26 G. Ross Lord Park
Plenty of pugnacious carp roam the pond here from spring through to fall. Typical carp tactics—chum, corn, boilies and so on—do the trick.

27 Rouge River
Catch carp and perch using a dew worm fished on bottom where the river enters Lake Ontario. Evenings are best. In the spring and fall, nab steelhead from the lake up to Highway 2.

28 Bluffer’s Park
In early spring or fall, cast from shore or troll spoons, spinners or minnow baits in the channel that circles the marinas for pike, salmon and brown trout. In summer, troll spoons offshore in 100 feet of water for salmon.

29 Ashbridge’s Bay Park
On fall evenings, cast heavy spoons from shore around the small bay adjacent to the marina for chunky brown trout, chinook and coho.

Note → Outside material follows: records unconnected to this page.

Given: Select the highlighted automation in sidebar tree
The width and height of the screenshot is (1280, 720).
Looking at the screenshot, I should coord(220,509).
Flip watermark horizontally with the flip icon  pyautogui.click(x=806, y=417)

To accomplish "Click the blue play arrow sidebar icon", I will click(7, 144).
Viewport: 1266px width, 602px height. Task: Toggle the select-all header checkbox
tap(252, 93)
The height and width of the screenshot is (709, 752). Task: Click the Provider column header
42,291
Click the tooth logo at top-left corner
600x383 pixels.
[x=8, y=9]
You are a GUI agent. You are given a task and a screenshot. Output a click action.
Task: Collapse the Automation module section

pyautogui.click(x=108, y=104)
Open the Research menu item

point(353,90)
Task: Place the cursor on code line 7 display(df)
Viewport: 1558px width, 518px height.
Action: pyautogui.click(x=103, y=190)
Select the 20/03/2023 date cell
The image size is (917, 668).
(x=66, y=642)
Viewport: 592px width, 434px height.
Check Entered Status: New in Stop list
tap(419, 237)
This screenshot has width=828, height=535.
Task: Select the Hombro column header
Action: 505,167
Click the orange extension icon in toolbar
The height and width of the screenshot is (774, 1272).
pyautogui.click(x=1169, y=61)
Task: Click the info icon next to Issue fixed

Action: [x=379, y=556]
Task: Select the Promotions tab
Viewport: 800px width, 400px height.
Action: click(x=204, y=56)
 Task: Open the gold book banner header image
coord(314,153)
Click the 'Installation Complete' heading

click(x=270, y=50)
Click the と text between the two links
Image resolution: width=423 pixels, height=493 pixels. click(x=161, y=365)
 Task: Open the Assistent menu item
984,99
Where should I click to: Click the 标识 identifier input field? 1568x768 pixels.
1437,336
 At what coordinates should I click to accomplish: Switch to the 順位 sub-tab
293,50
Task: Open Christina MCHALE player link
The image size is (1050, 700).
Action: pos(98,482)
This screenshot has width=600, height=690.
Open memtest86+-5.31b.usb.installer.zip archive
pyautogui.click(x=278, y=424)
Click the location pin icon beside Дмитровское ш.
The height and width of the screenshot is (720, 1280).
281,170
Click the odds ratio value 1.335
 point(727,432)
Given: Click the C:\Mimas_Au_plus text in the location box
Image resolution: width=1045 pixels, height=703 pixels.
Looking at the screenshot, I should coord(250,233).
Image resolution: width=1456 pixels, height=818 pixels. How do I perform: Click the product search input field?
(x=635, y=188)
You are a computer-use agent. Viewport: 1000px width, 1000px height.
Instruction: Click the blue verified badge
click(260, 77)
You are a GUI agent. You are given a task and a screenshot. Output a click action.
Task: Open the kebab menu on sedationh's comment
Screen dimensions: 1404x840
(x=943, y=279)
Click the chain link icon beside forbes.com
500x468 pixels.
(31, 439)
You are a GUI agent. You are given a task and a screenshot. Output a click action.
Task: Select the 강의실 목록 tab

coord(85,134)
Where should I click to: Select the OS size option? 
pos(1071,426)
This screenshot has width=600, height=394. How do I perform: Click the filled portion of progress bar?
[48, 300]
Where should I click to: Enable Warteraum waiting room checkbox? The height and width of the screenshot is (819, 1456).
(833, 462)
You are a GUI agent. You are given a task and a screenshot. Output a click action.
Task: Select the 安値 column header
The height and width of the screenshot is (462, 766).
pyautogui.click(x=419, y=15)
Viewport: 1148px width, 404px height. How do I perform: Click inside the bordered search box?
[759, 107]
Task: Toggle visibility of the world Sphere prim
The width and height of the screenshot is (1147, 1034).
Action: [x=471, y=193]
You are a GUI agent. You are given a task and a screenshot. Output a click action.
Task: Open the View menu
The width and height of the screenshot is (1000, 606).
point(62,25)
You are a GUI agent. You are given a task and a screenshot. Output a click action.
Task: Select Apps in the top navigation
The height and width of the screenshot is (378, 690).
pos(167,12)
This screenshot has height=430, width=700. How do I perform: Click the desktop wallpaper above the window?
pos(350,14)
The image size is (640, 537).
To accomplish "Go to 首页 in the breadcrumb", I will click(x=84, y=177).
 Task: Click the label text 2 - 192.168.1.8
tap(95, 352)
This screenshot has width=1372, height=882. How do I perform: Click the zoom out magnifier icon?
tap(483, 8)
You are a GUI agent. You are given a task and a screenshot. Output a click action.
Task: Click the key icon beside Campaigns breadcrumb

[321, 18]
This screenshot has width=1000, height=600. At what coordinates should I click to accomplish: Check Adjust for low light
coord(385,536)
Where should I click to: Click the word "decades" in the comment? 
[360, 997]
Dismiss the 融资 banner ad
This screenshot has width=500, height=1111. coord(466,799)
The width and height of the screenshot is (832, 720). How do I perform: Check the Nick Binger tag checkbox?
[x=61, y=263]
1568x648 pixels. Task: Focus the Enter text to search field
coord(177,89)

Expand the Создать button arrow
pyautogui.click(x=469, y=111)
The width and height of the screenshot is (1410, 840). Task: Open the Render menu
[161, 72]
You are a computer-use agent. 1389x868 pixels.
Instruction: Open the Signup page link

30 Tommy Thompson Park (Leslie Spit)
Consistently catch large pike in the inner lagoon just after ice-out. Fish one to three feet of water along the north shore using large jerkbaits.

31 Toronto Harbour
Weedlines and flats throughout the harbour hold midsummer pike. Cast white spinnerbaits, red-and-white spoons, jerkbaits or shallow-running cranks. Note: boaters need a Harbour licence.

32 Toronto Islands
Fish the canals around Hanlan’s Point or the lagoons near Ward’s Island in early April for pike, the summertime for bass or all year for carp. Try spinners or slashbaits for pike, and Senkos for bass. Perch, crappies and catfish can also be had.

33 Spadina Quay Wetland
Pike up to 36 inches abound in the wetland and around the adjacent marina in the spring. Word is, the hungry northerns favour yellow-skirted spinnerbaits.

34 Ontario Place
From spring through fall, work weedbeds in 10 to 12 feet of water in and around the Cinesphere and the marina for feisty pike. Try white or chartreuse spinnerbaits or shad-pattern jerkbaits.

35 Grenadier Pond
Nab perch, largemouth bass and the occasional pike from shore using a worm and bobber, an in-line spinner or a shallow-running crankbait. Summer is best.

36 Humber River marsh
Catch pike and carp in spring and early summer from the mouth of the Humber north to Lakeshore Boulevard. Cast spinners for pike, and corn for carp.

37 Humber River
Fish the Humber River from Etienne Brulé Park north to Eglinton Avenue. Drifting roe bags produces steelhead in the spring and chinook and brown trout in the fall.